5 4 Evaluation In this section, we give the experimental results obtained in the development of the PQP processor. Figure 3 shows the normalized code size, SPEC CINT95 benchmarks [4], for the PQP processor (baseline) and MIPS I processor [5]. From this graph we observe that the absence of operands in the queue instruction set accomplishes small code sizes. For these benchmarks, PQP programs are from 27% to 47% smaller than MIPS programs MIPS 1.88 PQP Code Size go 124.m88ksim 126.gcc 129.compress 130.li 132.ijpeg 134.perl 147.vortex Figure 3: Code size for SPEC CINT95 benchmarks. Figure 4 shows the instruction level parallelism (ILP) for embedded benchmarks extracted at compile time for MIPS programs and for PQP programs. Notice that the PQP programs have, in average, 13% more parallelism than optimized MIPS programs. This is due to the fact that queue programs are not limited by false dependencies and the level-order scheduling exposes all application parallelism. On the other hand, although MIPS programs are heavily optimized, the limited number of architected registers introduces false dependencies that limit the available parallelism MIPS I -O3 PQP 3.75 ILP H.263 MPEG2 FFT Susan Rijndael Sha Blowfish Dijkstra Patricia Adpcm Figure 4: Instruction Level Parallelism (ILP) for embedded benchmarks 5 Conclusion As discussed, queue processors offer a good alternative to modern computer systems.
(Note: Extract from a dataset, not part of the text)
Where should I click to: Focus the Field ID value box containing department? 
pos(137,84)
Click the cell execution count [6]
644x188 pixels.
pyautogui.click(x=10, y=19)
Modern applications constantly demand higher and higher performance at low power consumption and low cost. The simplicity and characteristics of queue-based processors make them ideal candidates for such demands. In this paper, we introduced the principles of queue computing and we presented an overview of our current research on the PQP processor. We have developed a custom toolchain that includes compilers, virtual machines, cycle accurate simulators, assemblers, linkers, loaders, operating system, libraries, and several RTL processors. This research has contributed with novel techniques to develop queue machines and the results have

6 shown that queue processors can produce up to 47% smaller programs and 13% more parallel applications than modern RISC processors. References [1] D. Burger, S. W. Keckler, K. S. McKinley, M. Dahlin, L. K. John, C. Lin, C. R. Moore, J. Burrill, R. G. McDona, W. Yoder, and the TRIPS Team. Scaling to the end of silicon with edge architectures. Computer, 37(7):44 55, [2] A. Canedo, B. Abderazek, and M. Sowa. A New Code Generation Algorithm for 2-offset Producer Order Queue Computation Model. Journal of Computer Languages, Systems & Structures, 34(4): , June [3] A. Canedo, B. Abderazek, and M. Sowa. Compiler Support for Code Size Reduction using a Queue-based Processor. Transactions on High-Performance Embedded Architectures and Compilers, 2(4): , [4] J. J. Dujmovic and I. Dujmovic. Evolution and evaluation of SPEC benchmarks. ACM SIGMETRICS Performance Evaluation Review, 26(3):2 9, December [5] G. Kane and J. Heinrich. MIPS RISC Architecture. Prentice Hall, [6] B. Preiss and C. Hamacher. Data Flow on Queue Machines. In 12th Int. IEEE Symposium on computer Architecture, pages , [7] H. Schmit, B. Levine, and B. Ylvisaker. Queue Machines: Hardware Compilation in Hardware. In 10th Annual IEEE Symposium on Fie-Programmable Custom Computing Machines, page 152, [8] M. Sowa, B. Abderazek, and T. Yoshinaga. Parallel Queue Processor Architecture Based on Produced Order Computation Model. Journal of Supercomputing, 32(3): , June [9] S. Swanson, K. Michelson, A. Schwerin, and M. Oskin. Wavescalar. In In Proceedings of the 36th International Symposium on Microarchitecture(MICRO, pages , 2003.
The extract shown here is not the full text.